The collection of Use Cases in the DEEP-HybridDataCloud project have been chosen from several communities and different scientific disciplines. They provide a relevant sample of demanding requirements for the DEEP Learning as a Service Platform.
Lattice QCD for massive data analysis
Quantum Chromodynamics (QCD) is the theory that describes the interaction responsible for the confinement of quarks inside hadrons, the so-called strong interaction. Investigating the properties of QCD requires different techniques depending on the scale of energy we are interested in. In particular at low energies, at the scale of the proton mass where quark confinement takes place, we must rely on non-perturbative methods, notably Lattice QCD simulations. Competitive Lattice QCD simulations spread nowadays over thousands of cores in HPC systems with low latency interconnects. The amount of data that needs to be analyzed in a medium-size project is on the order of the Terabyte. The purpose of this Use Case is to serve as pilot for designing such a data configuration tool to have general applicability for similar usage scenarios in other scientific areas.
Plant Classification with Deep Learning
In this era of big data where everybody is equipped with a smartphone device, collaborative citizen science platforms have sprung enabling users to easily share easily their observations. We intend to collect those freely available observations to build Deep Learning tools to around them. This Use Case describes a tool to automatically identify plant species from images using Deep Learning. This can be very helpful to automatically monitor biodiversity at a large-scale and therefore relieving scientist from the tedious task of having to hand-label images.
In addition this tool can be easily retrained to perform image classification on a different datasets by a user without expert (Machine Learning) knowledge.
Deep Learning application for monitoring through satellite imagery
With the latest missions launched by ESA, such as Sentinel, equipped with the latest technologies in multispectral sensors, we face an unprecedented amount of data with spatial and temporal resolutions never before reached. Exploring the potential of this data with state-of-the-art AI techniques like deep learning, could potentially change the way we think about and protect our planet’s resources.
The applications of the Machine Learning techniques range from remote object detection, terrain segmentation to meteorological prediction. Our use case will implement one of these applications to demonstrate the potential of combining satellite imagery and Machine Learning techniques in a Cloud Infrastructure.
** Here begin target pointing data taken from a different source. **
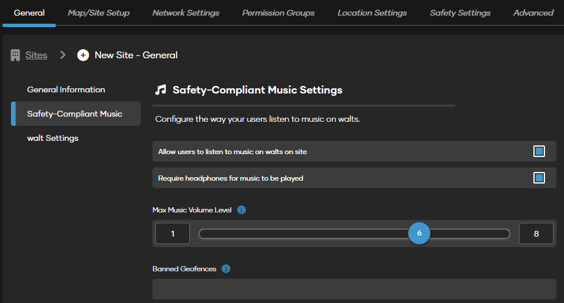Open the Permission Groups tab
Screen dimensions: 564x303
(278, 13)
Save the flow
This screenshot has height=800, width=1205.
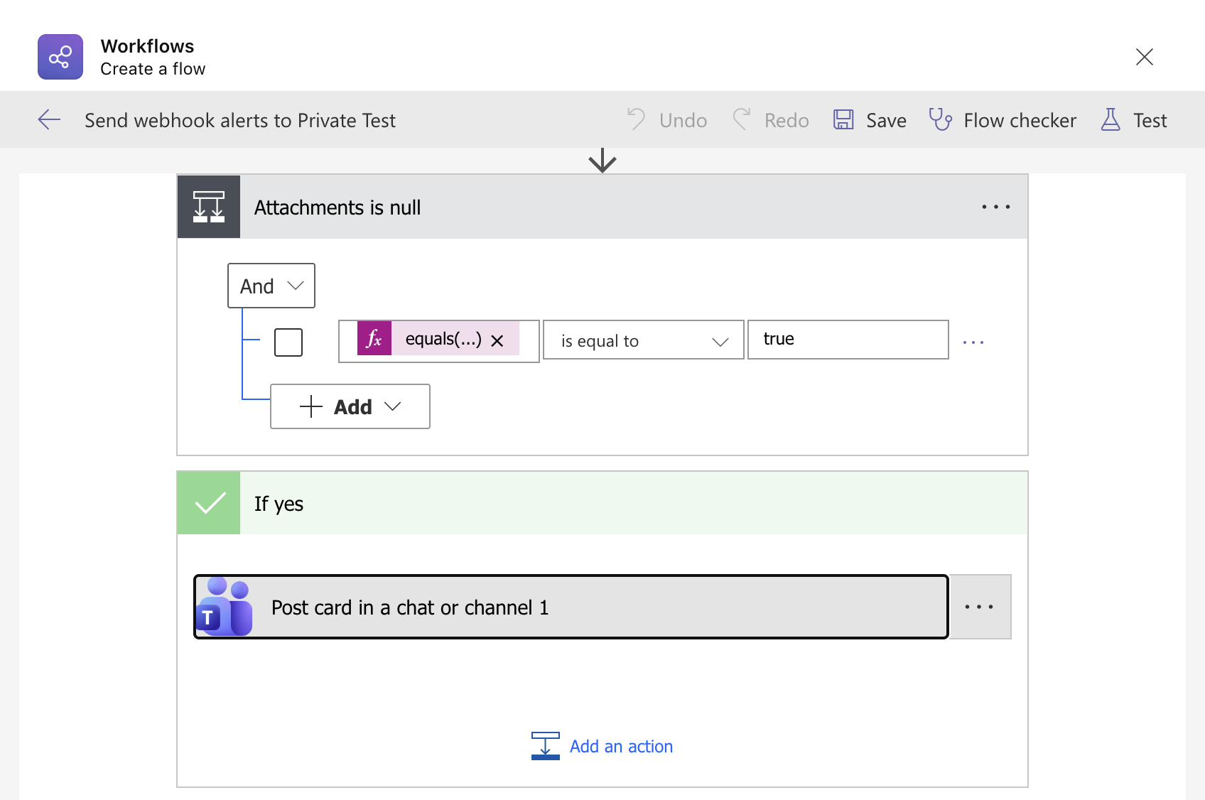click(870, 120)
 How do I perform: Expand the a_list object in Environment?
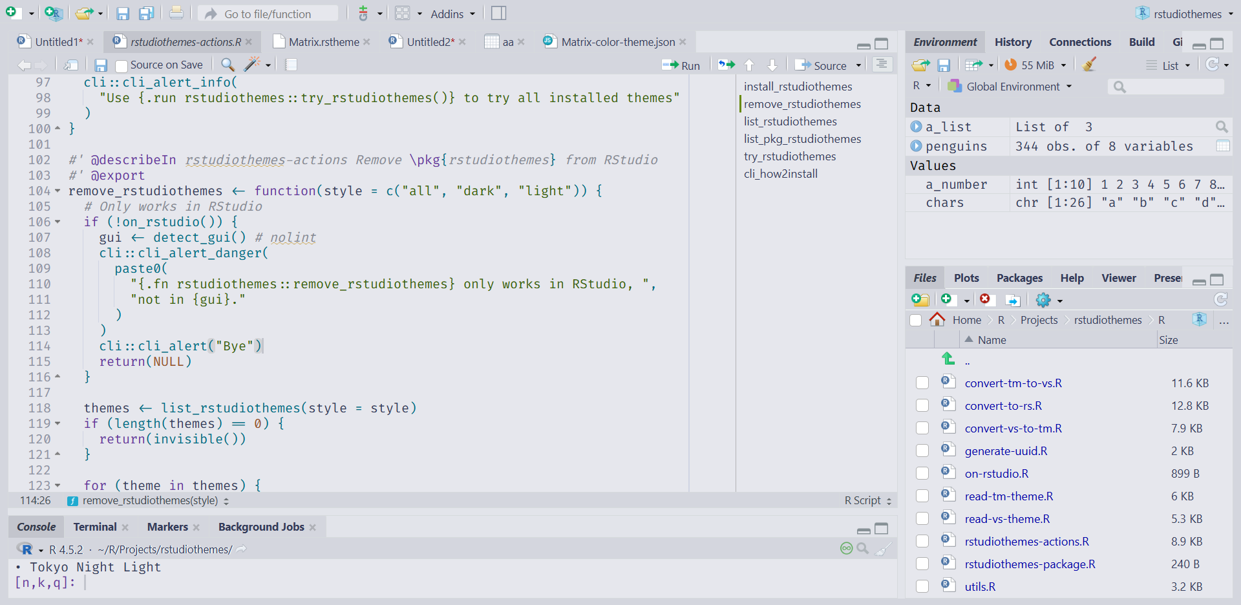[917, 127]
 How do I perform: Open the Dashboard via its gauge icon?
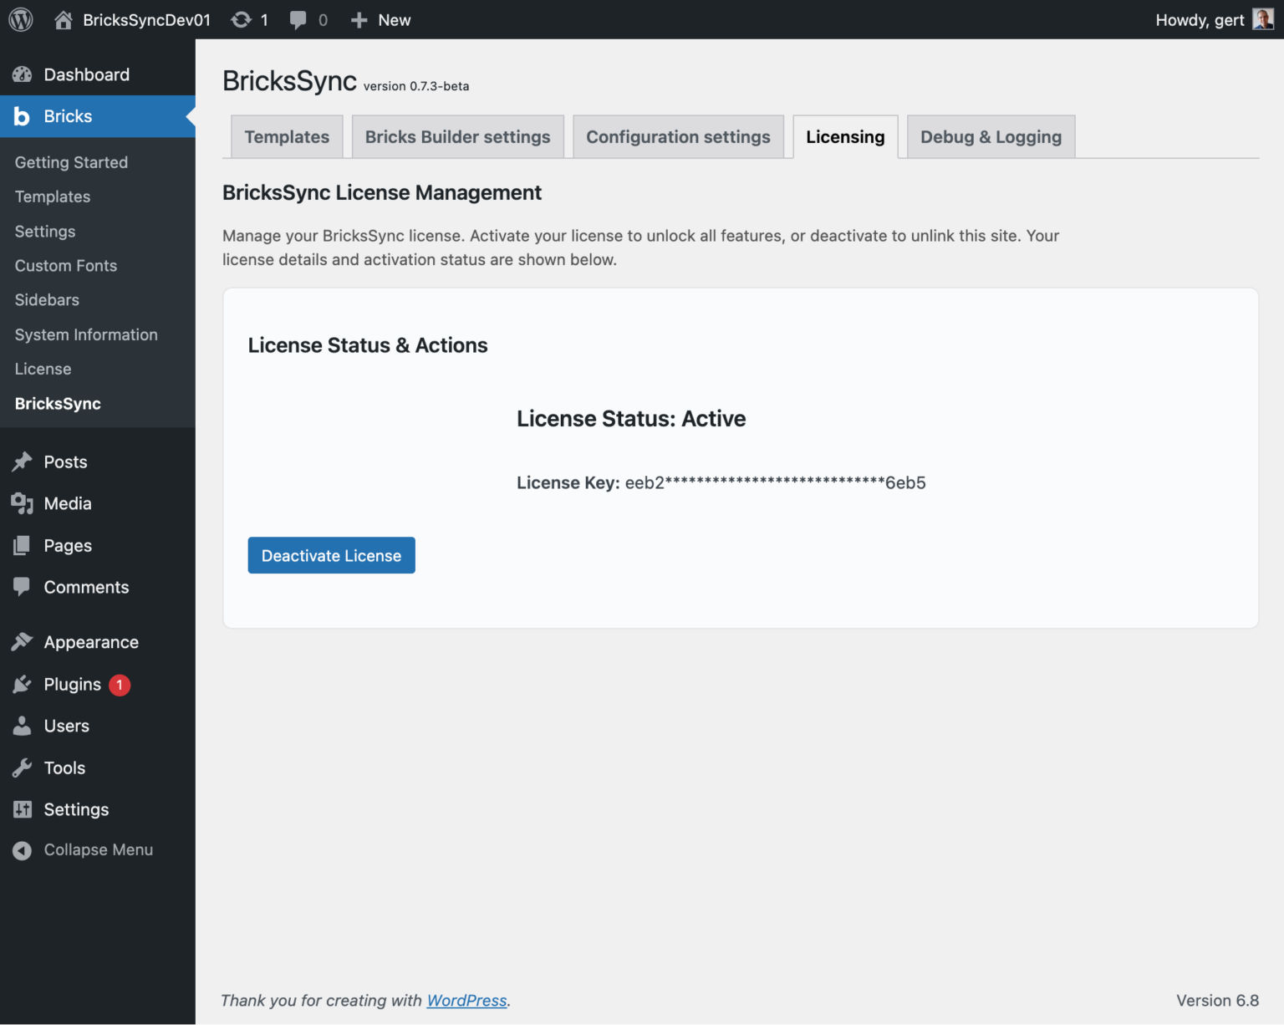pyautogui.click(x=22, y=74)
Massive Online DataStreams
Security issue, intrusion detection, and anomaly detection are challenging for data centers when large IT infrastructures and devices produce a huge amount of data streaming continuously and dynamically. Our challenge solution aims scalable edge technologies to support extensive data analysis and modelling. The dynamic data analytic supporting Machine and Deep Learning (ML/DL) modelling appreciate methods and tools for large-scale data mining are required to transform raw data into useful information. The information collected at the data center level (logs, intrusion detection system alerts, etc.) will be processed using ML/DL techniques to identify anomalies about resource usage and network communication, among other issues, such as situational awareness that implies anomaly functional situations.
Diabetic Retinopathy detection
This use case is concerned with the classification of biomedical images (of the retina) into five disease categories or stages (from healthy to severe) using a deep learning approach. Retinopathy is a fast-growing cause of blindness worldwide, over 400 million people at risk from diabetic retinopathy alone. The disease can be successfully treated if it is detected early. Colour fundus retinal photography uses a fundus camera (a specialized low power microscope with an attached camera) to record color images of the condition of the interior surface of the eye, in order to document the presence of disorders and monitor their change over time. Specialized medical experts interpret such images and are able to detect the presence and stage of retinal eye disease such as diabetic retinopathy. However, due to a lack of suitably qualified medical specialists in many parts of the world a comprehensive detection and treatment of the disease is difficult. This use case focuses on a deep learning approach to automated classification of retinopathy based on color fundus retinal photography images.
The DEEP Hybrid DataCloud solutions will contribute to the EOSC service catalogue. However, according to our experience, further effort will be needed to promote their use. The first step will be to correctly identify the different stakeholders and elaborate adequate training and dissemination material for each target group: e-infrastructure and technology providers, developers of solutions with high technical background, and final users (i.e. researchers). As already indicated, from a researcher perspective, intensive and high performance computing to exploit large datasets is a complex task, even more when using distributed infrastructures. The fear to “waste time” in learning new programming languages or service interfaces, at the expense of daily research activities, has always been considered one of the limiting factors preventing e-infrastructure adoption.
Therefore, this objective is critical to the success of the project: we aim to release a DEEP as a Service solution able to exploit advanced features provided at the infrastructure level, and reduce as much as possible the effort required to execute the applications over a Hybrid Cloud e-infrastructure.